# best way to give loose minerals (and how much)



## GabysMom (Apr 16, 2015)

Right now I am just putting about 1 tablespoon of loose minerals into 2 cups of nutrena medicated goat pellets twice a day (we have 2 Nigerian dwarf bucklings who are 9 weeks old...they will be wethered soon). is this ok? I see a lot of the minerals left in the bottom of their bowl when I feed them.


----------



## BlessedWithGoats (Apr 16, 2015)

I put somewhere around a cup in a dish by itself, and the goats will go to eat it when they want it.  I'm not an expert though, just getting into goats myself. 

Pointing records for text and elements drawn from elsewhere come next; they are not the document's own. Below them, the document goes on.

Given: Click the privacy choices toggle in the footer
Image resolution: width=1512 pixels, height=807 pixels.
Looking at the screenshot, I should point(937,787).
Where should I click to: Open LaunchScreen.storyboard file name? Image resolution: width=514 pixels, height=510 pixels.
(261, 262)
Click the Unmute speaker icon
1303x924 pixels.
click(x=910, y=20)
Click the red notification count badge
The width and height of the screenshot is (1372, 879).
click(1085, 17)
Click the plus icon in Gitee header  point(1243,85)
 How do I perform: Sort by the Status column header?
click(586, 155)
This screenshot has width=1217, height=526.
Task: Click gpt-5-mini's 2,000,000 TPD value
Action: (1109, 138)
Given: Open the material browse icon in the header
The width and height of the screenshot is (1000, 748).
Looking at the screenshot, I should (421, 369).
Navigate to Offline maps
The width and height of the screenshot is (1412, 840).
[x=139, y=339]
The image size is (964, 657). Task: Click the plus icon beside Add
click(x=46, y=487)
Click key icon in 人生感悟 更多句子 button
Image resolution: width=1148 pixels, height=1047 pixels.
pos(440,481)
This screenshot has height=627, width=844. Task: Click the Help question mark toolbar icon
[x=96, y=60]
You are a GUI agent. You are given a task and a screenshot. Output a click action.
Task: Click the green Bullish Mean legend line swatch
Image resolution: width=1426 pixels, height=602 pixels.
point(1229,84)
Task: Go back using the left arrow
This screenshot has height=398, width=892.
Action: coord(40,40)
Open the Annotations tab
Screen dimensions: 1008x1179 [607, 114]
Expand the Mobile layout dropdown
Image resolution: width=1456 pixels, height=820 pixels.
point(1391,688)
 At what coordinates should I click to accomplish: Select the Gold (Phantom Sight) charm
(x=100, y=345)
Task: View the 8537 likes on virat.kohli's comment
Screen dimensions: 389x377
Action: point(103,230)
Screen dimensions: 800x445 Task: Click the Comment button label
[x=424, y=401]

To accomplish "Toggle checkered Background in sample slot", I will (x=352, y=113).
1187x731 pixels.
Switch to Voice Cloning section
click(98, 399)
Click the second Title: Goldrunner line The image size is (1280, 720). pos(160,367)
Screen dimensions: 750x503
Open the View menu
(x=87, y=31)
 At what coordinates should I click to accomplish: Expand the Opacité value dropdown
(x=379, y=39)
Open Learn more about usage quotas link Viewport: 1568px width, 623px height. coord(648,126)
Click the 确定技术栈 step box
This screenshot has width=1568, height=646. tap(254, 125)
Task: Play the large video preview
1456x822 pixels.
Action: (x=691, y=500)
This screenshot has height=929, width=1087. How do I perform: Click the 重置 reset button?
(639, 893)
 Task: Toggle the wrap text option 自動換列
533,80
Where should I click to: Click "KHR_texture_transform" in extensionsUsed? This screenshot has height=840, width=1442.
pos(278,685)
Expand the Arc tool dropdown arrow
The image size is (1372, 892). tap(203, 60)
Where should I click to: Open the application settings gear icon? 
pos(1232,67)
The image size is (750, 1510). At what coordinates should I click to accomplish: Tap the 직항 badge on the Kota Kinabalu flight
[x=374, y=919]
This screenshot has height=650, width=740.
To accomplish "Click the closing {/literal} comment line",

People who might be able to answer your question better than I can...  @Pearce Pastures, @Southern by choice, @Sweetened, @OneFineAcre, and others.


----------



## Pearce Pastures (Apr 16, 2015)

Some do use it as a topdressing.  I have it in a separate trough and also have available soft-mineral blocks for my prissy-pants goat who doesn't like the loose minerals.  They nibble it as needed.


----------



## GabysMom (Apr 16, 2015)

lol @ prissy-pants  the goats will eat the mineral as long as its available though? I don't HAVE to top dress it?  how often should I change the minerals out, daily? what if they are kept in their enclosure out of rain and such....Like @BlessedWithGoats , I am totally new to goats...and actually livestock in general, so I want to make sure what I am, or am not doing, isn't going to hurt my babes! Should I be keeping all their food/water/hay in their shelter to keep it dry/safe from any rain we have? or....can I post it up on one of the fence poles since their new favorite game is to push over their food bowl and dump the grains everywhere.


----------



## OneFineAcre (Apr 16, 2015)

Find a way to give the minerals free choice.  If they don't eat the minerals, just means they don't need them.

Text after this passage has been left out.